═════ Material to process ═════

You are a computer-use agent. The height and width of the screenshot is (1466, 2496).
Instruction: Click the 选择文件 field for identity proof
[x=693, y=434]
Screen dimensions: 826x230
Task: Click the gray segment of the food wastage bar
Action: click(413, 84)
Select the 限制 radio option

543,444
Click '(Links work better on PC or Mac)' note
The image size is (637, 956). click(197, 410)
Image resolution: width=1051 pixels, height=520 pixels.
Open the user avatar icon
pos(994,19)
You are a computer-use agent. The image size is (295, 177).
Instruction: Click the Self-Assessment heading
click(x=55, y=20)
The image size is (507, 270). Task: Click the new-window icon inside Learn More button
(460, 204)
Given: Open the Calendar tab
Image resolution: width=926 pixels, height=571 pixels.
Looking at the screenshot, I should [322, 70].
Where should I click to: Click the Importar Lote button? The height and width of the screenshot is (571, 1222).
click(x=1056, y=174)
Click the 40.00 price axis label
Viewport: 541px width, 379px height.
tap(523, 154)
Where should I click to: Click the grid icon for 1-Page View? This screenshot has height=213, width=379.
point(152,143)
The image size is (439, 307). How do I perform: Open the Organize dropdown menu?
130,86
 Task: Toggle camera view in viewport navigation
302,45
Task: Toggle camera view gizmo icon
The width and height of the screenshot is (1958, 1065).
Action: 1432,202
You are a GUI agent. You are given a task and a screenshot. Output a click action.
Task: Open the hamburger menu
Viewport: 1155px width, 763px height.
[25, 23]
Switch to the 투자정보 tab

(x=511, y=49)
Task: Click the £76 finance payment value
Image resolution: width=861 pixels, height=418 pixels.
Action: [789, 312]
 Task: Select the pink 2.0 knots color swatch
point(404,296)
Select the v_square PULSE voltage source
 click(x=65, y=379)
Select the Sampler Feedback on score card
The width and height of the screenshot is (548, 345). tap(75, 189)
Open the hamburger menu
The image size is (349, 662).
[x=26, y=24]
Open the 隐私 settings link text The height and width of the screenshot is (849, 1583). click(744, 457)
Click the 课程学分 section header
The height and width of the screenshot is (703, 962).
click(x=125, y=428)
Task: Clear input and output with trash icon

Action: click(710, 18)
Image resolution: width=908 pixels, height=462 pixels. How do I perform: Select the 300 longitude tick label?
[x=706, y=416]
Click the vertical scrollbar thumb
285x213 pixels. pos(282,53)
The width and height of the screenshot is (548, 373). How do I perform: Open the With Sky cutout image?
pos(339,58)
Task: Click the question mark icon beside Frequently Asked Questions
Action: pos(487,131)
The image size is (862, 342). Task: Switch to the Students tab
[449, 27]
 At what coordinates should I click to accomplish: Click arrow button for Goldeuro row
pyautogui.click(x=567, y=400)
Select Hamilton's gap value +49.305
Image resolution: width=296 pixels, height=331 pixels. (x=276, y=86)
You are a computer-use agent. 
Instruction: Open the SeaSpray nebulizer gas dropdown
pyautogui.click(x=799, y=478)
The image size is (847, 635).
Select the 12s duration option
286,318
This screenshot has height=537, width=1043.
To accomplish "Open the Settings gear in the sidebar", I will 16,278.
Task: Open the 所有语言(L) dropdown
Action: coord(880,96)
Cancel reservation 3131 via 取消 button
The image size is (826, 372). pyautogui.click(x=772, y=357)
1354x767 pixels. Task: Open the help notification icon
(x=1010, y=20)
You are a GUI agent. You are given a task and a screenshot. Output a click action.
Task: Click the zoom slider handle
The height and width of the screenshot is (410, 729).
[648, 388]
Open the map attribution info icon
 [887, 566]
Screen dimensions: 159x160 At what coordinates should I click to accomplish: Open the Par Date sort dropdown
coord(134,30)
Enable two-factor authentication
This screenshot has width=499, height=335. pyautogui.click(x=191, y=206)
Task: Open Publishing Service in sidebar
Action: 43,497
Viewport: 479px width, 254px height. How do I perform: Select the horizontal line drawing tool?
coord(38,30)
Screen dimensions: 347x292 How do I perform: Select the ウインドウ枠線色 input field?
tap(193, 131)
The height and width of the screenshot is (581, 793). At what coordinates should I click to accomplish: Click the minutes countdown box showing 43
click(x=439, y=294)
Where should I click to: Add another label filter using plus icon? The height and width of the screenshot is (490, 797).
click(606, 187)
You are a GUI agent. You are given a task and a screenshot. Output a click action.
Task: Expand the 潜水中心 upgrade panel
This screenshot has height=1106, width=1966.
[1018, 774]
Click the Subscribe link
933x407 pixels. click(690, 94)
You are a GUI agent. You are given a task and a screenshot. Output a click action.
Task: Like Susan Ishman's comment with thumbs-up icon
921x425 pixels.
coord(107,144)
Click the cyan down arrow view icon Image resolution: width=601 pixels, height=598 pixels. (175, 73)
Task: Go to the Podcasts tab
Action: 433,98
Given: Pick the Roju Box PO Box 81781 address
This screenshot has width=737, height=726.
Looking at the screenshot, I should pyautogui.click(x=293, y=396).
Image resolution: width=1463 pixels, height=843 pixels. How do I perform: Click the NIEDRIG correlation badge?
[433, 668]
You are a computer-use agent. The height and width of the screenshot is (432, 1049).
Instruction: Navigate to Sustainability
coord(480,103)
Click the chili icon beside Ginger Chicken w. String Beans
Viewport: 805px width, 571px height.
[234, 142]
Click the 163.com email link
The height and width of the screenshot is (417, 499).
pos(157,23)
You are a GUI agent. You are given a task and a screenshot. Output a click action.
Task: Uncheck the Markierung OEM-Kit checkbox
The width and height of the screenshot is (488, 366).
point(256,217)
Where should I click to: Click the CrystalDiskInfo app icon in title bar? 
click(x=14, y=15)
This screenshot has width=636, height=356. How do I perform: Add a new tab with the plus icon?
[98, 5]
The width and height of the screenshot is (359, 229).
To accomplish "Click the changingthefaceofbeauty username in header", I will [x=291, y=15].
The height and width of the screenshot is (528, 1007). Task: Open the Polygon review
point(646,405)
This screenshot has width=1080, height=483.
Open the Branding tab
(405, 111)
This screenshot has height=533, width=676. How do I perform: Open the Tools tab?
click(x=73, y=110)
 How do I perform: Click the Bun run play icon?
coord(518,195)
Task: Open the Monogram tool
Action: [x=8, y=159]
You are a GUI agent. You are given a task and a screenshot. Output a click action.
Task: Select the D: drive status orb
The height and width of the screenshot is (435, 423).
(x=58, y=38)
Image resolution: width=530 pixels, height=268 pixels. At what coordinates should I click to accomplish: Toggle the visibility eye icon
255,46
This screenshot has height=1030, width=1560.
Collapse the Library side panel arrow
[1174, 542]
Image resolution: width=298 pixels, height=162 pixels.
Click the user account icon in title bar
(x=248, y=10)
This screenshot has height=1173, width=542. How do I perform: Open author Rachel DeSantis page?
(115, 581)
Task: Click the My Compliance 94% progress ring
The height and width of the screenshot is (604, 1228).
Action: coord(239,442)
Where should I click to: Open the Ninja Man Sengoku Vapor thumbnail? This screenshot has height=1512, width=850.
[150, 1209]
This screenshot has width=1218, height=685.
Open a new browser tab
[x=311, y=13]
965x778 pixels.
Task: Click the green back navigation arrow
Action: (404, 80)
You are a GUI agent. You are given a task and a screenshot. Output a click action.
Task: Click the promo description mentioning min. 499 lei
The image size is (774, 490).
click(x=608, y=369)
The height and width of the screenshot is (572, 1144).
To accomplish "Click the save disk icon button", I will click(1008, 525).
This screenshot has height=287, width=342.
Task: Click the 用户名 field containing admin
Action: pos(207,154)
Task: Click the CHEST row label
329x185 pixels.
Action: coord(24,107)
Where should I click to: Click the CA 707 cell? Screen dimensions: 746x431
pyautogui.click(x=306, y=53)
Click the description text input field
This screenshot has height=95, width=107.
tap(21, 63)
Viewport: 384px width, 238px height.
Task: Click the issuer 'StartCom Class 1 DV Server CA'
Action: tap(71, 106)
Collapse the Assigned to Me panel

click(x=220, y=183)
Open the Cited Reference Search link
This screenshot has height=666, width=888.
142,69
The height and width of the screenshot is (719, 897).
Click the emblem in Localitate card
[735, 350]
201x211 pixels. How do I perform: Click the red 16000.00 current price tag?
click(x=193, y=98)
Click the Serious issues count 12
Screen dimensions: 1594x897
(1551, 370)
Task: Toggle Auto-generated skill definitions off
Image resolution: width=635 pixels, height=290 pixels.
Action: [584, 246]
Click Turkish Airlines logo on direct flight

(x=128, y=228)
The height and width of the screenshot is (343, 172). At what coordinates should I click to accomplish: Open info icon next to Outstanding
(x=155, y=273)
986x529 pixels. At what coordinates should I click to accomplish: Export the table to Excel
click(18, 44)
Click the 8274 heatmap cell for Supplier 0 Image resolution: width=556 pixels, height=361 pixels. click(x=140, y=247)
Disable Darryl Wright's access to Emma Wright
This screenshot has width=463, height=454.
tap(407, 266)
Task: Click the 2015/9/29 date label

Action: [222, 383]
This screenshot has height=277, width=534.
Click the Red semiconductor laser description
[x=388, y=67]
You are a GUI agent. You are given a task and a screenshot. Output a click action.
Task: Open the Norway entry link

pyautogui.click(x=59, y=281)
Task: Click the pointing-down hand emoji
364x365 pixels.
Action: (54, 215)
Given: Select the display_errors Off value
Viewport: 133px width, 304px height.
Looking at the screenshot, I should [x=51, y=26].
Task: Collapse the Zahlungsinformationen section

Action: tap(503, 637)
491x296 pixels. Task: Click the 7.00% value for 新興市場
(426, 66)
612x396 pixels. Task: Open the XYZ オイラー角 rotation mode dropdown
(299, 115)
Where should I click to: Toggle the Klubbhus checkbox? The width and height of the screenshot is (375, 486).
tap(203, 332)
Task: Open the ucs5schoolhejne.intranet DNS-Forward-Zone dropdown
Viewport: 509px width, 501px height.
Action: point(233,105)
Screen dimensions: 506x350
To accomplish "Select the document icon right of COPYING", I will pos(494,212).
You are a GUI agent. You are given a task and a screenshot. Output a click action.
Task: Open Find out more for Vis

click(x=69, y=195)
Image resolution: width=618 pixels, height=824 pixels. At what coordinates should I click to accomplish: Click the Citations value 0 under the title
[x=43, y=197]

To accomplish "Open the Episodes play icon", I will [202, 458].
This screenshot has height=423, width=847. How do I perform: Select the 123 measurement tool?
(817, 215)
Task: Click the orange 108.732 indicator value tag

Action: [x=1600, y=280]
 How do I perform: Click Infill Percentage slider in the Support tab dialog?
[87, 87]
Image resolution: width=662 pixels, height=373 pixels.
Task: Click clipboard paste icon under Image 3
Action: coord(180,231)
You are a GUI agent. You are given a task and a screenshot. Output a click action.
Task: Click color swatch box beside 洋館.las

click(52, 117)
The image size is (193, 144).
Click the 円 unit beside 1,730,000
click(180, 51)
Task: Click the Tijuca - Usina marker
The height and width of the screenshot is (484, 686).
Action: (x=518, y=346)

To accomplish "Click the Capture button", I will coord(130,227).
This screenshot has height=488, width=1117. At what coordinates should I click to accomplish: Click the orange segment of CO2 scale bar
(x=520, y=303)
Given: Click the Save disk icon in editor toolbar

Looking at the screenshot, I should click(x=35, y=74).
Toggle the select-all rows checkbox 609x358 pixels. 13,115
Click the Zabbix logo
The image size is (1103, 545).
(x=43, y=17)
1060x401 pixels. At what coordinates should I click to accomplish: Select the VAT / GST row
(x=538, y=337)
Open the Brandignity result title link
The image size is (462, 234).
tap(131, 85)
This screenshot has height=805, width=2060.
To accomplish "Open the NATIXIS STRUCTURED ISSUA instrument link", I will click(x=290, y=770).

═════

- **Problem to solve**
Can you return the items starting at the very first line and ending at the line that contains "pos(994,19)", both included, reproducing them line for line?

- **Exercise output**
You are a computer-use agent. The height and width of the screenshot is (1466, 2496).
Instruction: Click the 选择文件 field for identity proof
[x=693, y=434]
Screen dimensions: 826x230
Task: Click the gray segment of the food wastage bar
Action: click(413, 84)
Select the 限制 radio option

543,444
Click '(Links work better on PC or Mac)' note
The image size is (637, 956). click(197, 410)
Image resolution: width=1051 pixels, height=520 pixels.
Open the user avatar icon
pos(994,19)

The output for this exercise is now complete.